Тут отец повернулся к Кире:
– Кирочка, поколение наше, твоих родителей прошло через живой, настоящий труд. Это очень важно в жизни.
– Не знаю, через что прошли мои родители, но ничего так и не добились. Живем в коммуналке, машины нет, есть огород за сто километров от Москвы. Не знаю, какой такой труд мог бы привести к таким результатам. Может, не стоило им тогда напрягаться?
Мельников слегка опешил. Он не привык к такой «правде жизни», он предпочитал бы некоторую дипломатичность в оценках. Например: «моим родителям не повезло, они очень старались, но не смогли достичь всего, чего хотели. Но они любили свою работу».
– Э, понимаешь, Кира. Жизнь намного сложнее, чем мы ее себе представляем. И на нашу жизнь иногда оказывают влияние совсем неожиданные вещи. Иногда серьезные, а иногда мелочи. Мы им и значения не придаем.
Лиля, которая очень удивилась поведению подруги, внезапно сказала:
– Твоя мама рассказывала, что ухаживала за твоей бабушкой, когда та долго и безнадежно болела. И что ей пришлось уйти с работы, пришлось подрабатывать по вечерам. Когда уже приходил с работы твой папа. И так было несколько лет. Вот, например, то обстоятельство, которое могло повлиять на ход событий.
– Ну да, было такое. Меня тогда еще отправили в другой город, ко второй бабке.
– Бабушке, – машинально поправил Киру Мельников.
– Ну, бабушке… – согласилась Кира.
В это время уже был накрыт стол и все перешли в столовую.
– А мы едим на кухне, – вдруг сказала Кира.
– А мы знаем это. Ты это уже всем говорила, – резко ответила ей Лиля.
– Девочки, вы что-то сегодня воинственны, – улыбнулась мать Лили.
– Мы просто устали от бесконечных контрольных и тестов, – миролюбиво заметила Лиля, – Кира, давай чай попьем у меня в комнате.

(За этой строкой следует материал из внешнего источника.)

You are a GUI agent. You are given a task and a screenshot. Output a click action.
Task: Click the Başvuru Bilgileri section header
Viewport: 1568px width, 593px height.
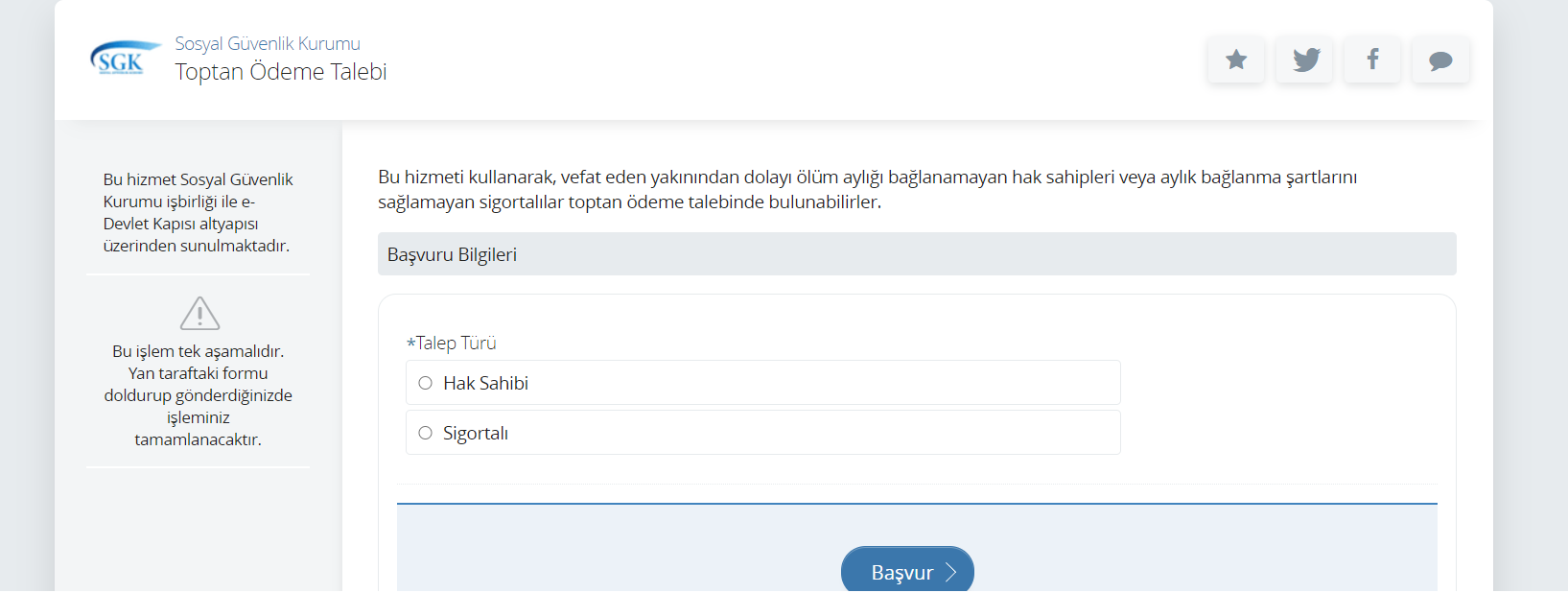coord(917,254)
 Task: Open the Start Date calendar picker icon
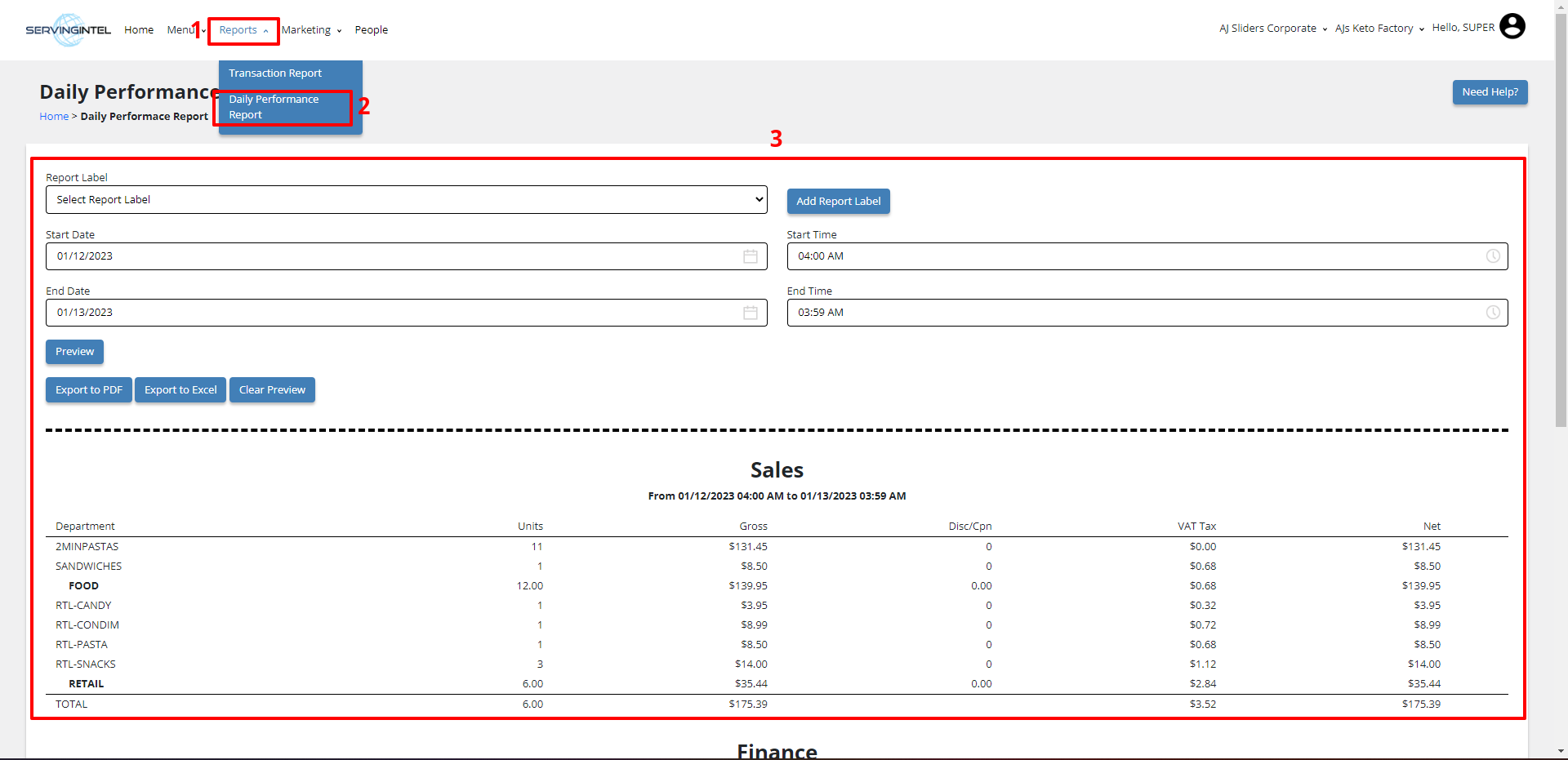click(x=750, y=256)
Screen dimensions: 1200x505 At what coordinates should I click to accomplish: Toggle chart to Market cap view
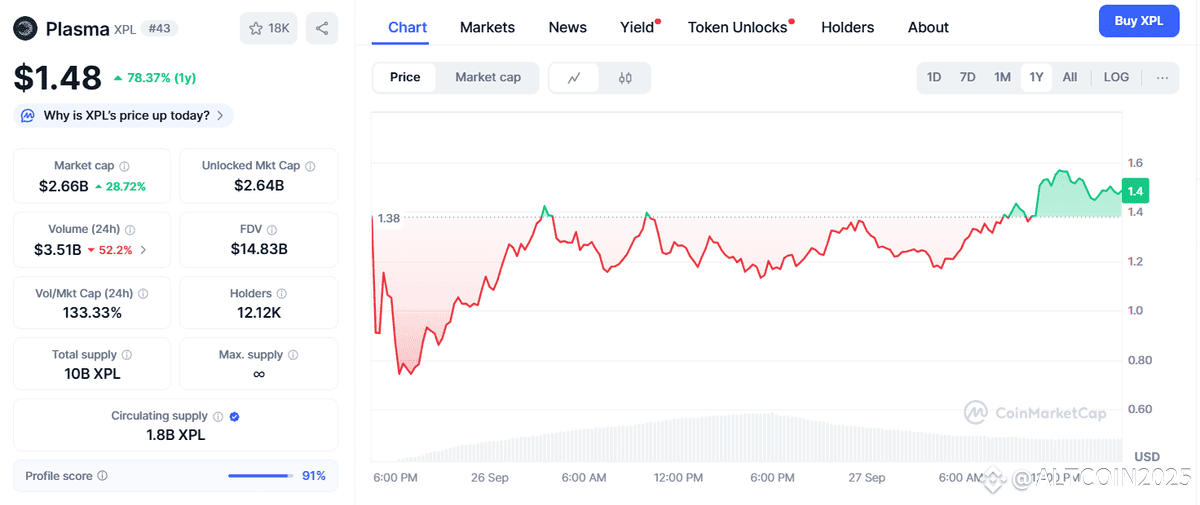click(x=487, y=78)
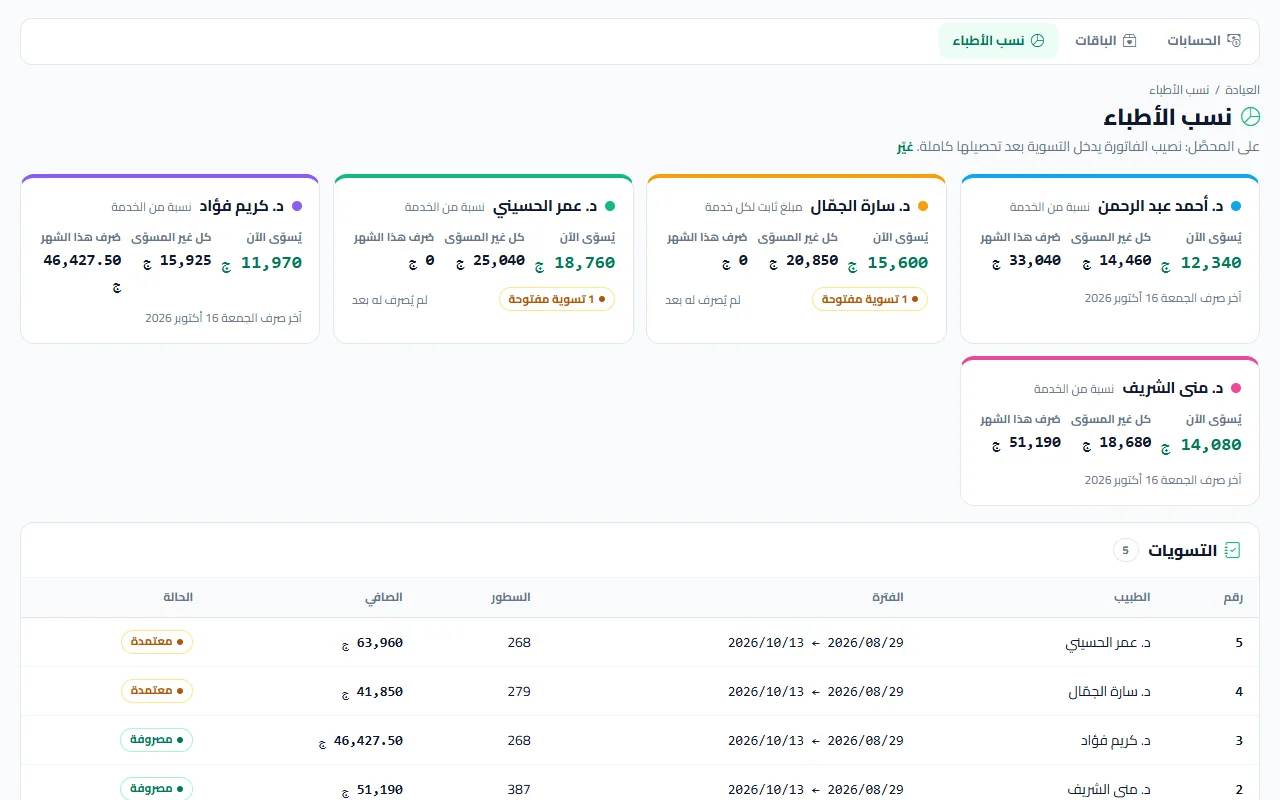This screenshot has height=800, width=1280.
Task: Open open-settlement badge on د. سارة الجمّال card
Action: click(870, 299)
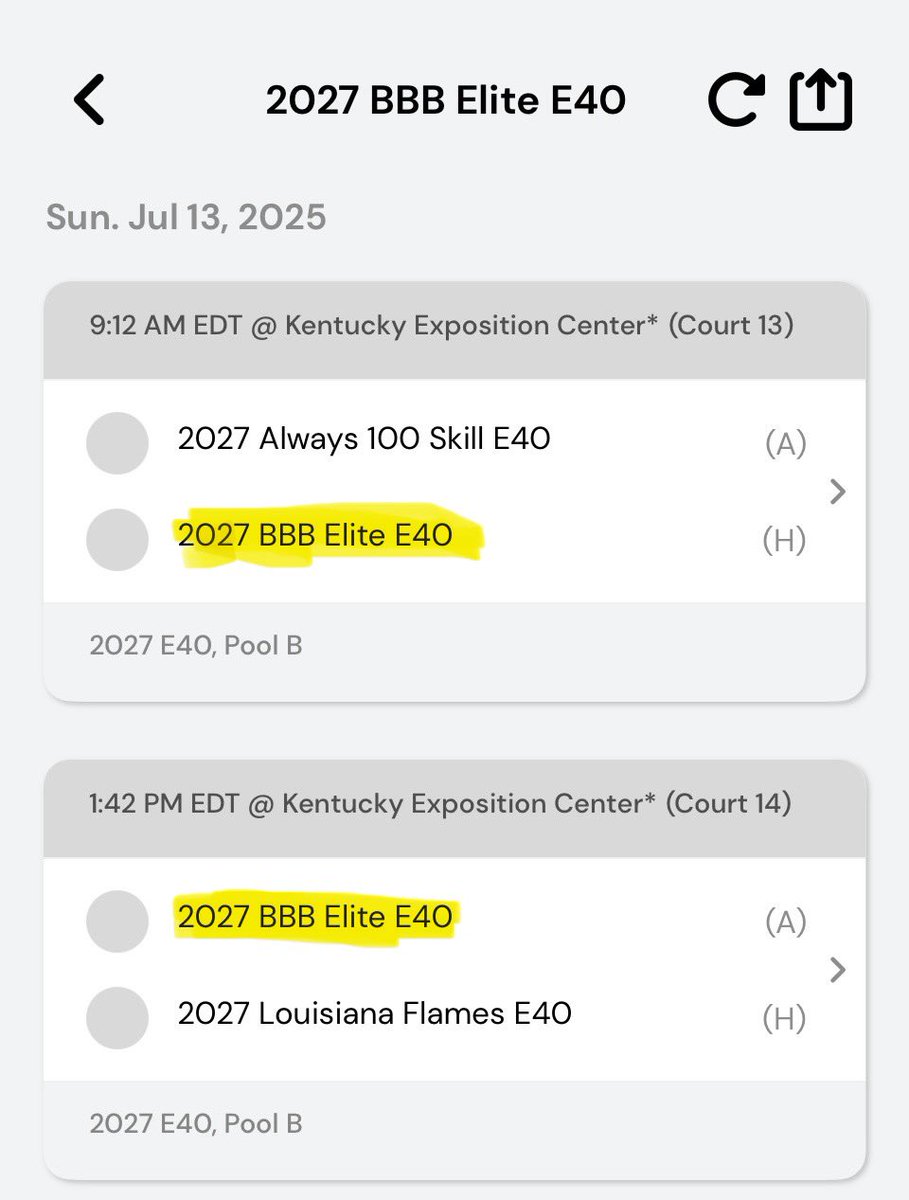
Task: Open the share/export icon
Action: click(x=821, y=100)
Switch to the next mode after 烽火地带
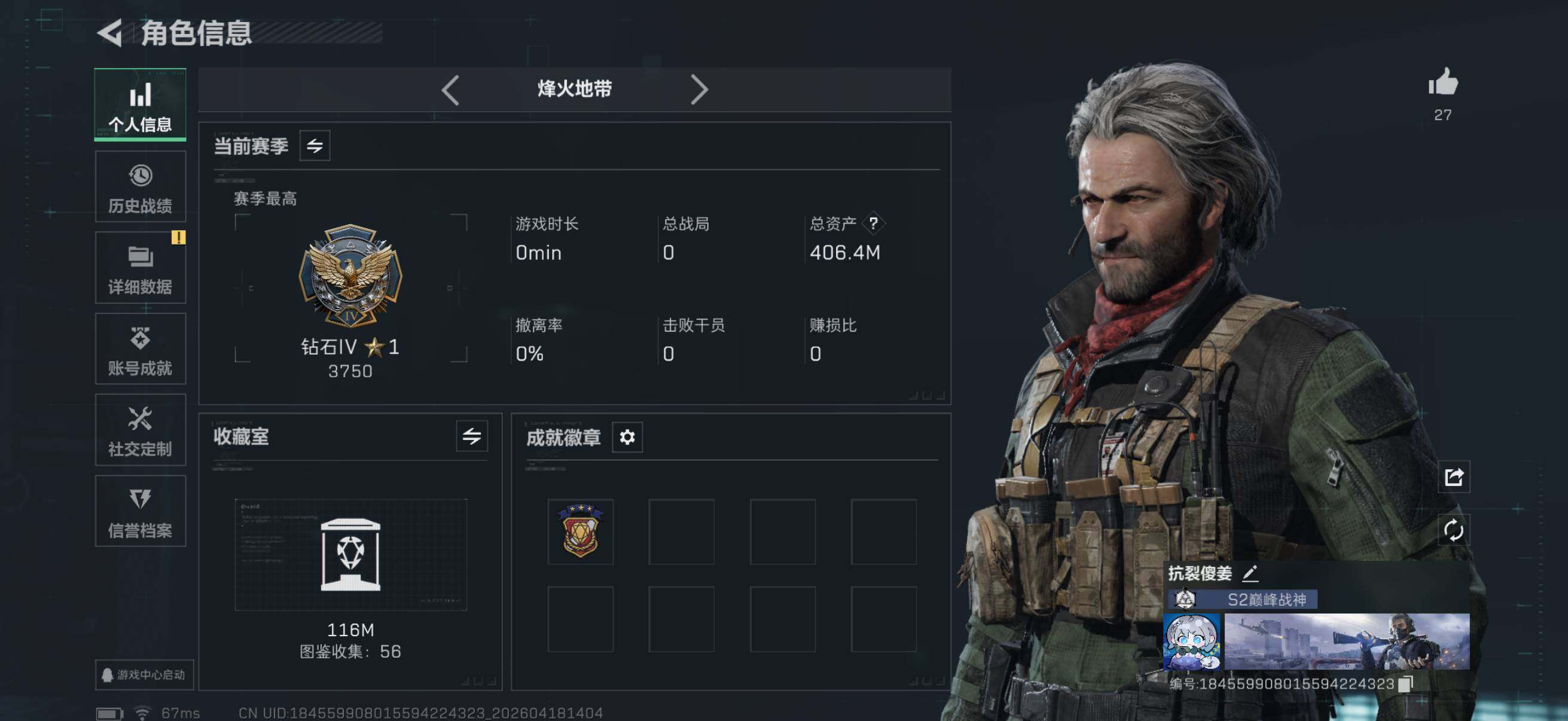The height and width of the screenshot is (721, 1568). coord(700,90)
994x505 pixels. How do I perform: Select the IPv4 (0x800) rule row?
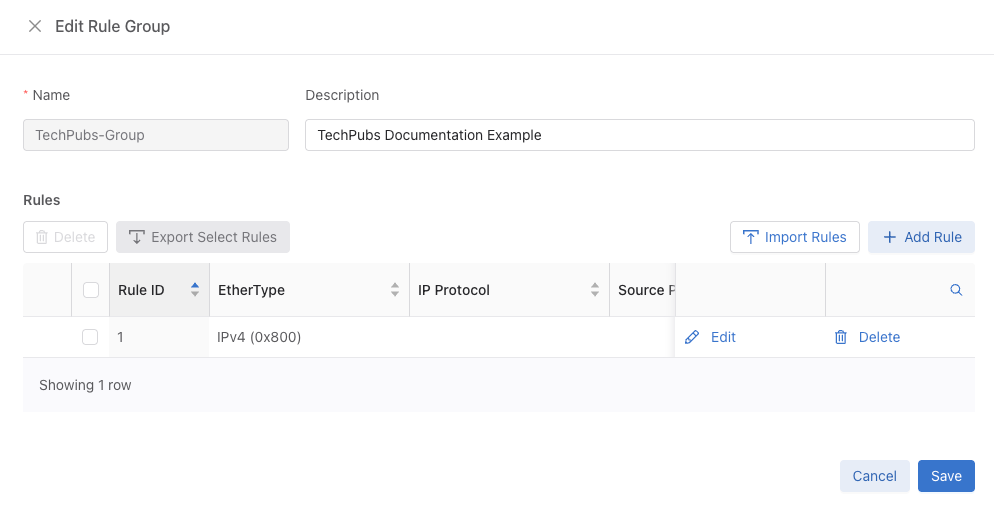click(x=499, y=337)
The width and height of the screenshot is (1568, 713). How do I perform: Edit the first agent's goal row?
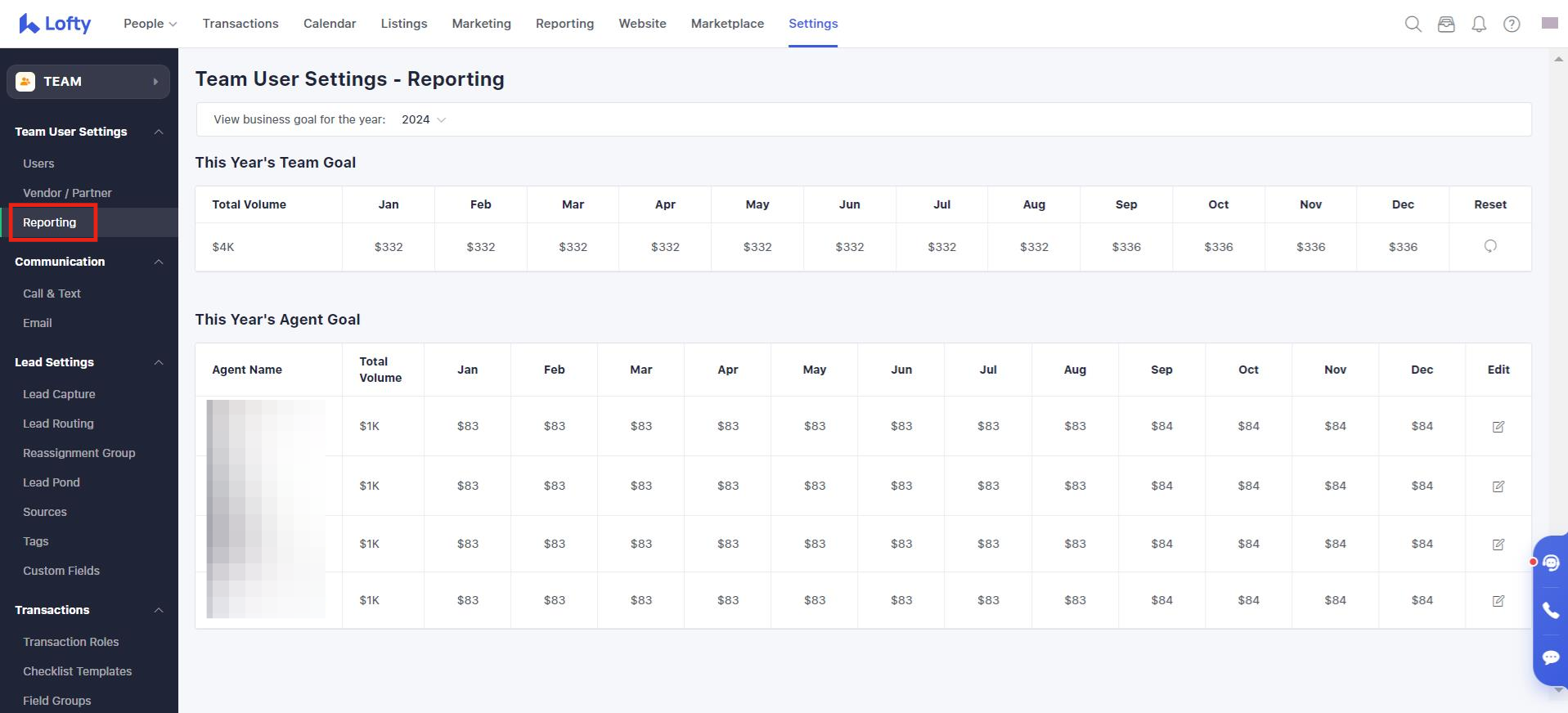1498,426
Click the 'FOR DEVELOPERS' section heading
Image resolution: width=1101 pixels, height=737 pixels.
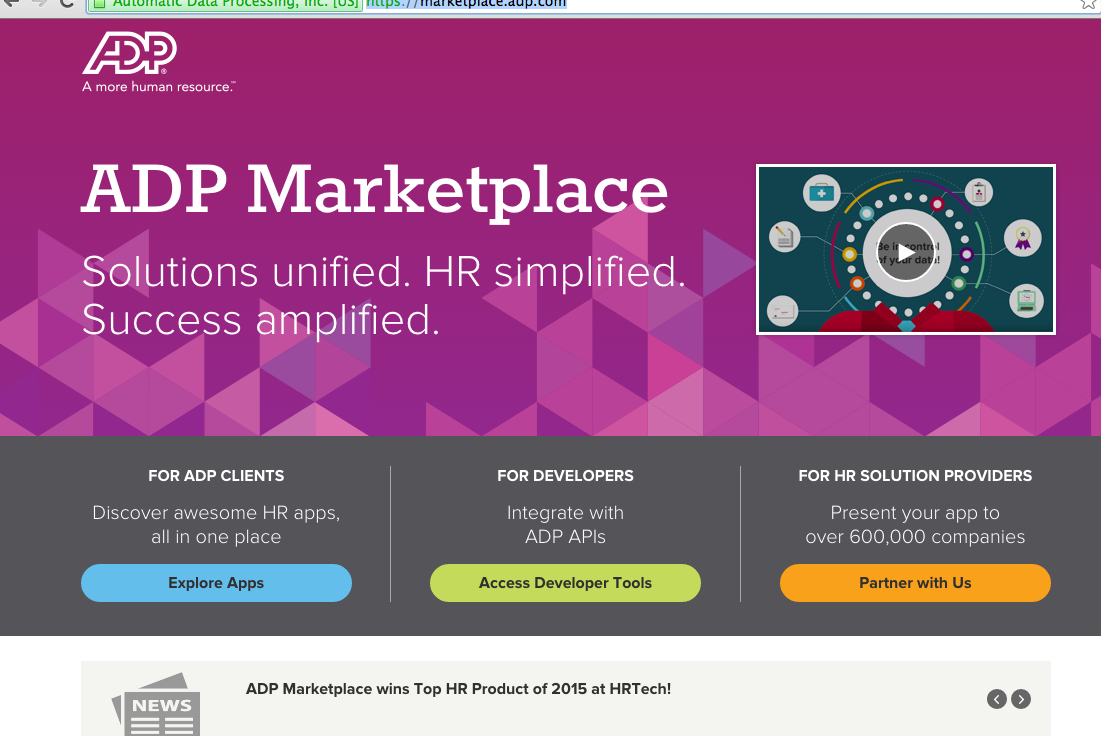click(x=565, y=476)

Мама, папа, вы не против? Нам надо по физике кое-что сделать. Завтра спрашивать будут.
– Конечно, сейчас вам на поднос все поставлю, – захлопотала Тамара Леонидовна.
Когда захлопнулась за дочерью и ее подругой дверь, отец вздохнул:
– Вот. Они совсем взрослые. А за окном, как назло, полный бардак. И куда он приведет – одному Богу известно. Старался, старался, думал дочери наследство будет – связи. А сейчас связи рвутся, как гнилые нити. И все тянут в разные стороны. Голову подняли барыги.
– Что, так все серьезно? Так все плохо? – спросила Тамара Леонидовна.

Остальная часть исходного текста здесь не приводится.